REQUIRED WORK | Among the entries below, how many lines include the word "field"? Reply with only the number.

Stored data:
☆ ☆ ☆ ☆ ☆
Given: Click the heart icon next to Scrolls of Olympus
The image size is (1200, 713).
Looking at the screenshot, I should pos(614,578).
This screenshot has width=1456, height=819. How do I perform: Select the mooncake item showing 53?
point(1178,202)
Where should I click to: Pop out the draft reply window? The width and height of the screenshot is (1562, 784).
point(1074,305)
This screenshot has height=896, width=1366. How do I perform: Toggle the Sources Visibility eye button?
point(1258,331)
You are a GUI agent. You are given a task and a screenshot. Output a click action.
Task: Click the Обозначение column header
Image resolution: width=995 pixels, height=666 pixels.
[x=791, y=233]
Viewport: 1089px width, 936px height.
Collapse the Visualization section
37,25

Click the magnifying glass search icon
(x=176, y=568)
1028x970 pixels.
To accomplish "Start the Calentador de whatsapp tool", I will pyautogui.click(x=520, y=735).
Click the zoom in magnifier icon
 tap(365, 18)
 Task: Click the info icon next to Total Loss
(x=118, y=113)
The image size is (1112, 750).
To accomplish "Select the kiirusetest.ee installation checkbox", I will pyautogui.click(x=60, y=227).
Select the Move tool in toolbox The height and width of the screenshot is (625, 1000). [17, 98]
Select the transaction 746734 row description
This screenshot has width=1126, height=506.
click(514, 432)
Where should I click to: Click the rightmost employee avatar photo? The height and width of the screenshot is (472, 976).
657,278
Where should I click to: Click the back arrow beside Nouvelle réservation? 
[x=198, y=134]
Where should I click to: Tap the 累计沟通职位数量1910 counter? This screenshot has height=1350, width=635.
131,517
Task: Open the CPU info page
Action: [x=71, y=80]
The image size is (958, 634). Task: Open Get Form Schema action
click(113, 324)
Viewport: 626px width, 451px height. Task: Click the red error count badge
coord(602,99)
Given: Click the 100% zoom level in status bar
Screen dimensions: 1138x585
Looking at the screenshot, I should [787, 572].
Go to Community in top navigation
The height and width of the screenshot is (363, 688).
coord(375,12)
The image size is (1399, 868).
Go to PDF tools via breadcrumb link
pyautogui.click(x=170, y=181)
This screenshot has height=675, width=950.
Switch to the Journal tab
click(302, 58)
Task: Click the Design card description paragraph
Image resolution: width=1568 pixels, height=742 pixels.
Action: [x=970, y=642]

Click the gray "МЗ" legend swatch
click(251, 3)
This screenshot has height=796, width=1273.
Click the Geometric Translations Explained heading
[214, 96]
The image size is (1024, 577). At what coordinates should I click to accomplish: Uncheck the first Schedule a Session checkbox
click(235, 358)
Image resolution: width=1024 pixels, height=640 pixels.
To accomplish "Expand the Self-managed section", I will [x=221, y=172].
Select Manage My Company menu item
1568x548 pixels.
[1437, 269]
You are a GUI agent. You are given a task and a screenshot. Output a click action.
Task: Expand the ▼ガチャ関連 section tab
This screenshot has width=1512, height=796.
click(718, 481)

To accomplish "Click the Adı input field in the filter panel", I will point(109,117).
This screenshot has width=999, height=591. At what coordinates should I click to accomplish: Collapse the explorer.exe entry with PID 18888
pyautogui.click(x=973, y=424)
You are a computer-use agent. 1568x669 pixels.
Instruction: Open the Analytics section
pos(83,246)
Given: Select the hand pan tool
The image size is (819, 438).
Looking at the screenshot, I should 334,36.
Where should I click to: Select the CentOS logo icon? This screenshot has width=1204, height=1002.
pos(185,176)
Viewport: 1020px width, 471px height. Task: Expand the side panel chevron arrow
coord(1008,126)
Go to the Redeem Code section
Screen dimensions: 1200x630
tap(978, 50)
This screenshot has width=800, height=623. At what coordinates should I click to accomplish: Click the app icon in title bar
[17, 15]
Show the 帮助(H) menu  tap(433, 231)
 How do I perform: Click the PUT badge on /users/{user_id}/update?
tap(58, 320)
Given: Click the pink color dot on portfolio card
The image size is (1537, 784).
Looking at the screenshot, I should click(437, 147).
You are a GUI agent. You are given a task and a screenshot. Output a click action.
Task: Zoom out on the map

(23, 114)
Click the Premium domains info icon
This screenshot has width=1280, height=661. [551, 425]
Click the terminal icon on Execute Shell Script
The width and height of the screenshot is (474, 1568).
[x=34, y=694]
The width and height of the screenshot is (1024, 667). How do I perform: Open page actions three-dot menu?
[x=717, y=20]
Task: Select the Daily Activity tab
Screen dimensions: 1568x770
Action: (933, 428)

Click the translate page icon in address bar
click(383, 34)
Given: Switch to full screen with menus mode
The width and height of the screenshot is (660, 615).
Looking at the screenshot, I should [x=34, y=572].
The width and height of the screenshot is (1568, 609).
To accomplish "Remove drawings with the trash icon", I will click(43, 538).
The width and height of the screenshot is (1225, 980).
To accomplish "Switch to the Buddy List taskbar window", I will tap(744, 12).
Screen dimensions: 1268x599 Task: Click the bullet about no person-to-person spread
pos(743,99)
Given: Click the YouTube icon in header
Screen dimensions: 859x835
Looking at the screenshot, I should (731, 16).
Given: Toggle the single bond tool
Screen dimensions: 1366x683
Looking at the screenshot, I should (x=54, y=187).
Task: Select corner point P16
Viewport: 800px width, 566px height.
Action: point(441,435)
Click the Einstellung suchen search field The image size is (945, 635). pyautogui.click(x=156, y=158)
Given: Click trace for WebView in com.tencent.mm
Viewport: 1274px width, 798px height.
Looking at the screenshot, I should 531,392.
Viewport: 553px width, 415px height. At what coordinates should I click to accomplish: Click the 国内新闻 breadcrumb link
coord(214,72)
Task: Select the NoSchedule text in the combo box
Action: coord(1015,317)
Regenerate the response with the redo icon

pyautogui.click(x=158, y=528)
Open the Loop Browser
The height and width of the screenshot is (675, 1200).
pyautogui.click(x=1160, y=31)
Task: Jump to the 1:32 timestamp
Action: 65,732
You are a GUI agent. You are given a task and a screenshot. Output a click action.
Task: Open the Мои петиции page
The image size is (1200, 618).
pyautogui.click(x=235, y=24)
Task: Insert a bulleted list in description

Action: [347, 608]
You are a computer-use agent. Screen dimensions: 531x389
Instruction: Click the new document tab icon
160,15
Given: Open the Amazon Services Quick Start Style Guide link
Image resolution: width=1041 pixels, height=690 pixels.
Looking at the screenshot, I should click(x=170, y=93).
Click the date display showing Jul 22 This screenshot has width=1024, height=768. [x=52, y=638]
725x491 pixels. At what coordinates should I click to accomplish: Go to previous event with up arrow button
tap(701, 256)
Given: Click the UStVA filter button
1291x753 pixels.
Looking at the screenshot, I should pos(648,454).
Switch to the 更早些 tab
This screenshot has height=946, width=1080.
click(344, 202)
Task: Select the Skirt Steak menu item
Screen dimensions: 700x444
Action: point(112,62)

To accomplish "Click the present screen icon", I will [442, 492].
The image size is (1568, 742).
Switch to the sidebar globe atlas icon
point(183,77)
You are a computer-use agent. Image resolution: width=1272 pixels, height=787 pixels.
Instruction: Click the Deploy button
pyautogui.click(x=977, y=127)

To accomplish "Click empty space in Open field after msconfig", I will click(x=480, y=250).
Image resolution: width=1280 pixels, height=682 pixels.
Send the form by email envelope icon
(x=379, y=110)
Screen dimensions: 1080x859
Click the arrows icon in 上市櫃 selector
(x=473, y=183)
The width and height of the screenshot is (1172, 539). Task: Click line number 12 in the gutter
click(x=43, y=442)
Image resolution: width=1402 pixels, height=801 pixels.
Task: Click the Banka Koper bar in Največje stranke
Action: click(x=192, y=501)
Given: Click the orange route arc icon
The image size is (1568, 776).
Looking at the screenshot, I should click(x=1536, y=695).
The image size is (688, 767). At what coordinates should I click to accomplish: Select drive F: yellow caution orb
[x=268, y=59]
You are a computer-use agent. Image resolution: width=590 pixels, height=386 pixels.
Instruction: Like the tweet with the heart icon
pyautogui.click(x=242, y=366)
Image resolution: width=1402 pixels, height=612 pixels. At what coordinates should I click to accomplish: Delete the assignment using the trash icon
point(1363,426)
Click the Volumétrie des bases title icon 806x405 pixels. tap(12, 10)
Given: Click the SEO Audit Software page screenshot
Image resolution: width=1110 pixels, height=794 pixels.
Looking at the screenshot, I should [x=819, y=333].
☆ ☆ ☆ ☆ ☆
WRITTEN RESPONSE | 3